## begin Source extract

COMPANY:       Kideo Productions, Inc.
               611 Broadway, Suite 523
               New York, New York 10012
               Telecopier No. (212) 505-2142

               with a copy to:

               Solovay Marshall & Edlin, P.C.
               845 Third Avenue
               New York, New York 10022
               Telecopier No.  (212) 355-4608

PURCHASER:     At the address set forth on the signature page of the Agreement.

ESCROW AGENT:      Krieger & Prager, Esqs.
                   319 Fifth Avenue
                   New York, New York 10016

                   Telecopier No. (212) 213-2077

         12. By signing these Joint Escrow Instructions, the Escrow Agent
becomes a party hereto only for the purpose of these Joint Escrow Instructions;
the Escrow Agent does not become a party to the Agreement. The Company and the
Purchaser have become parties hereto by their execution and delivery of the
Agreement, as provided therein.

         13. This instrument shall be binding upon and inure to the benefit of
the parties hereto, and their respective successors and permitted assigns and
shall be governed by the laws of the State of New York without giving effect to
principles governing the conflicts of laws. A facsimile transmission of these
instructions signed by the Escrow Agent shall be legal and binding on all
parties hereto.

## end Source extract

» Job A
Substitute "white" for "black" in the part of the records that opens with the line containing "Switch to the Données panel tab" and runs through the end of the records. Give only that part, and leave out the pictures.
The text and the records have no connection to each other.

## begin Records supplied

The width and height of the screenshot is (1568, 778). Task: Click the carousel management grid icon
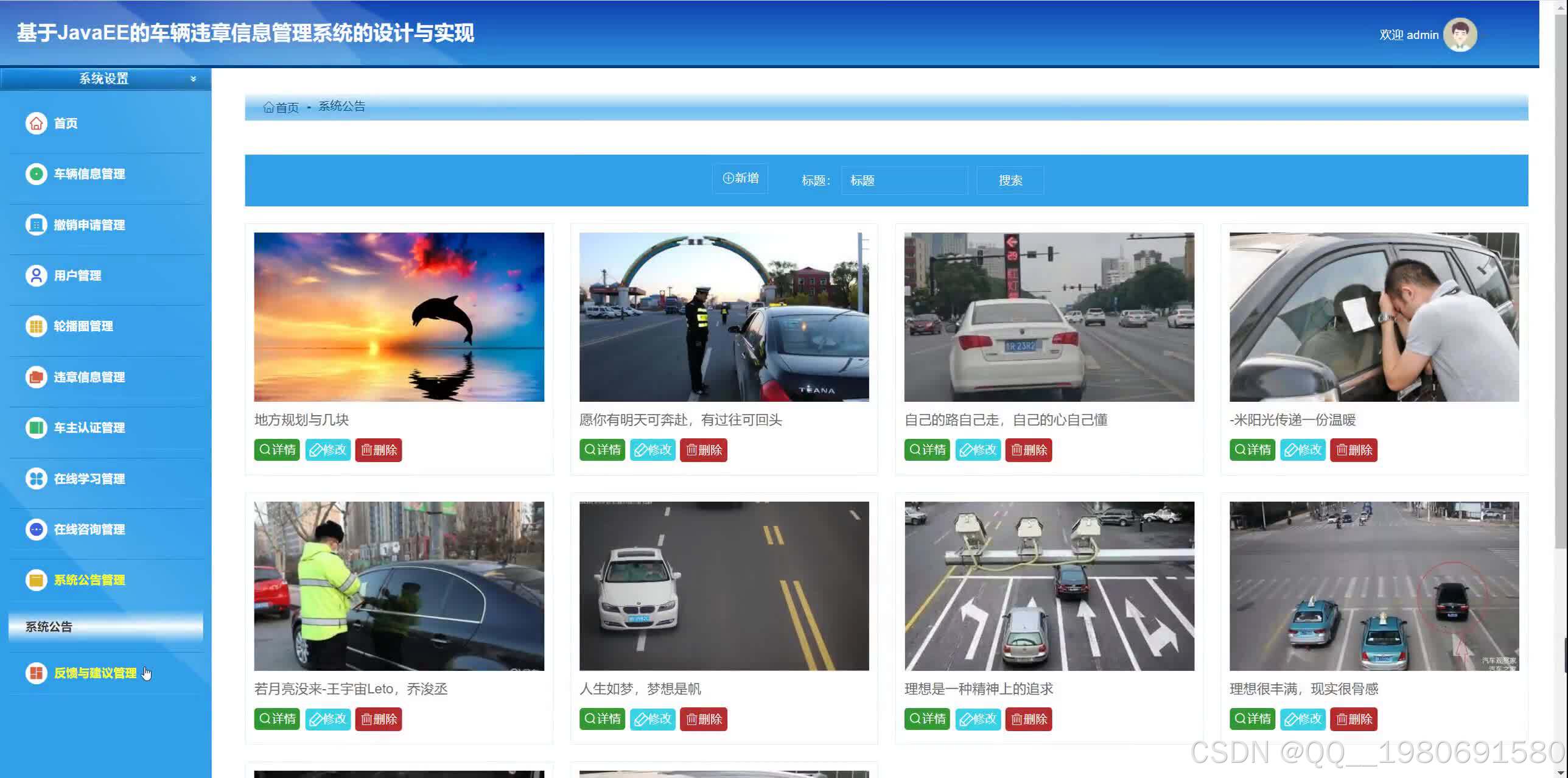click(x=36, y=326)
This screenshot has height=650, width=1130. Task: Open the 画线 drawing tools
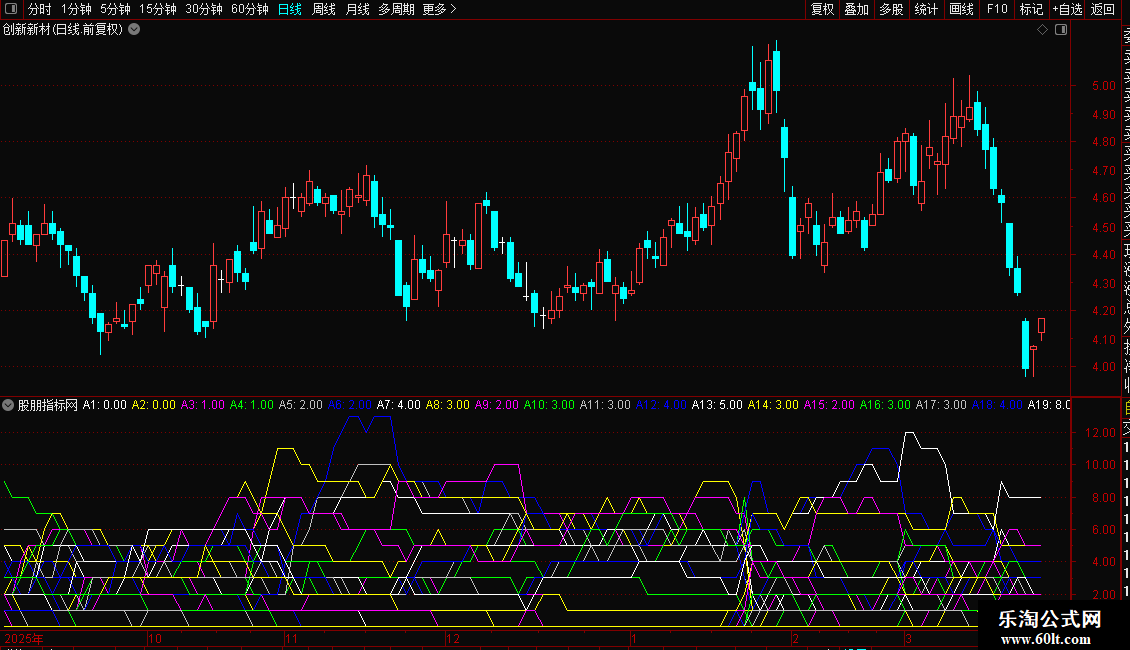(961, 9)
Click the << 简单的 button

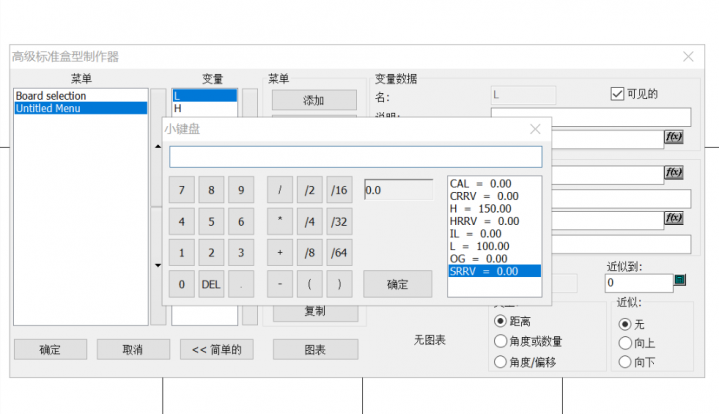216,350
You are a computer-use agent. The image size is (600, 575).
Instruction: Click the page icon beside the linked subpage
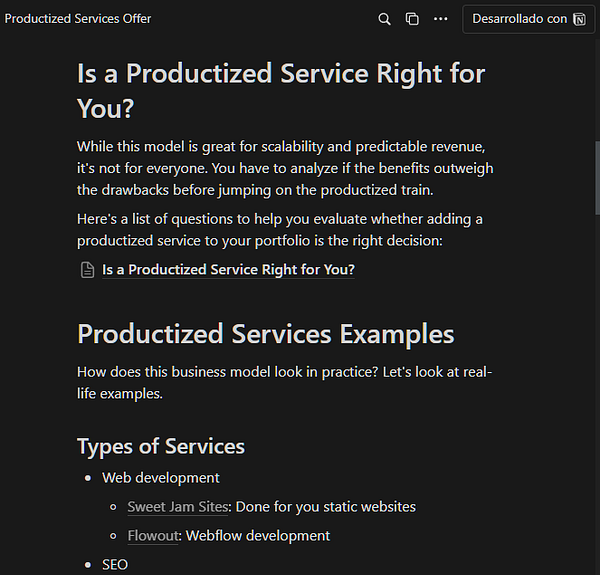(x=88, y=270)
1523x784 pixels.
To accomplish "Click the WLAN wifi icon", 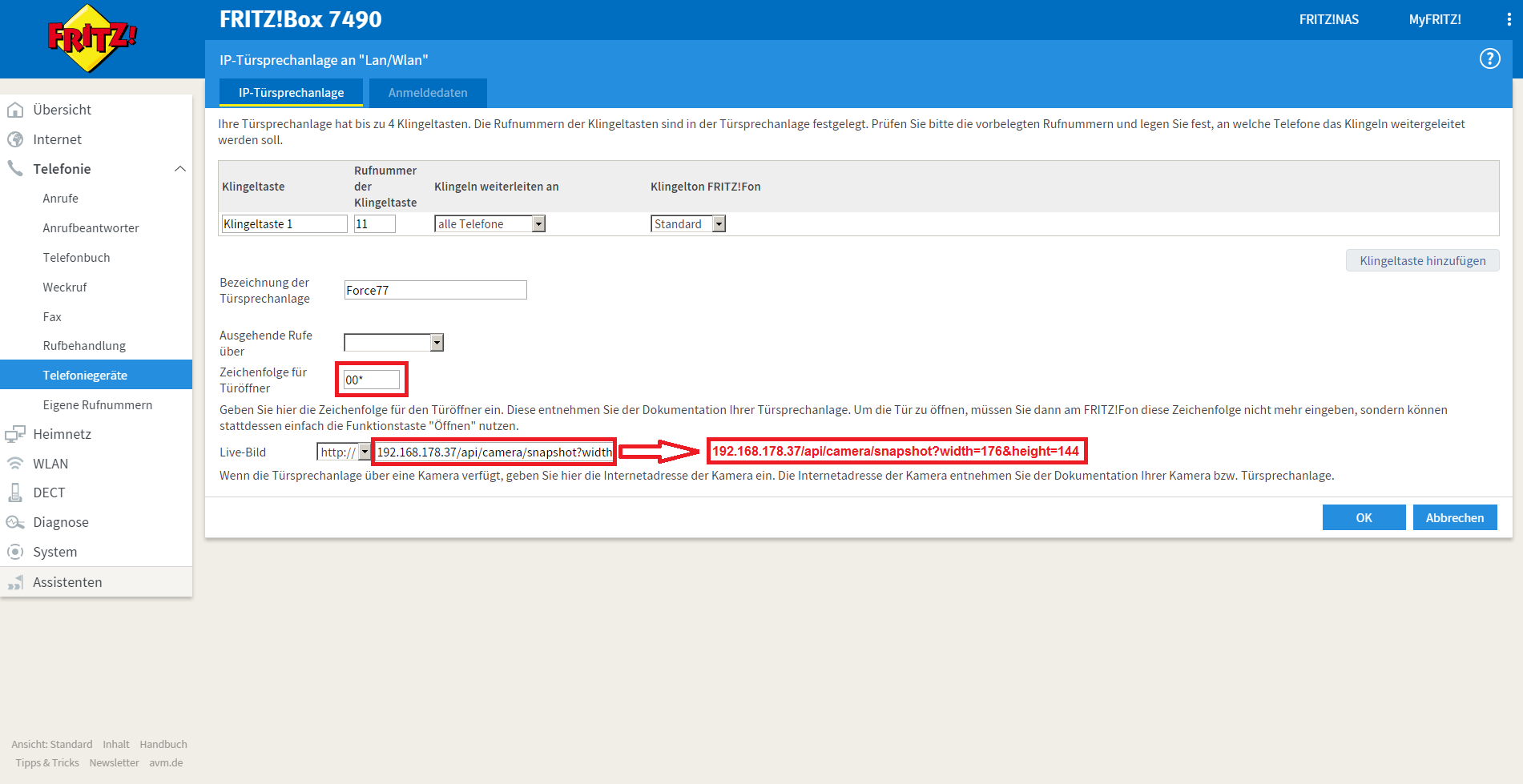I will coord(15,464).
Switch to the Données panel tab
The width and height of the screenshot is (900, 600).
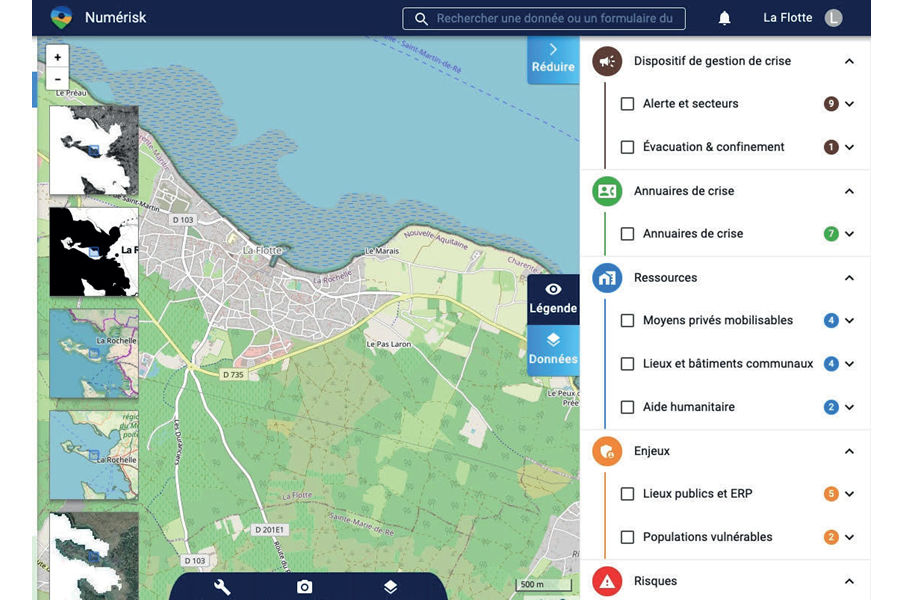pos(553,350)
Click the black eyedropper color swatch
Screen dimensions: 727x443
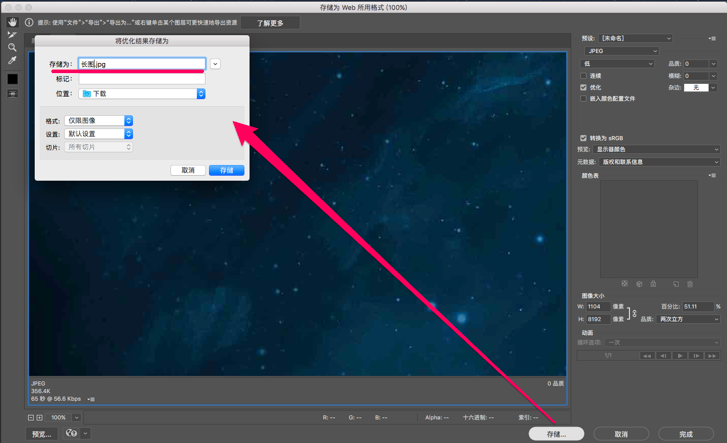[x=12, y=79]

## end Records supplied

» Job B
In the escrow instructions extract, what telecopier number is listed for the Escrow Agent?

» Exercise solution A
Switch to the Données panel tab
The width and height of the screenshot is (900, 600).
pos(553,350)
Click the white eyedropper color swatch
Screen dimensions: 727x443
[x=12, y=79]

» Exercise solution B
(212) 213-2077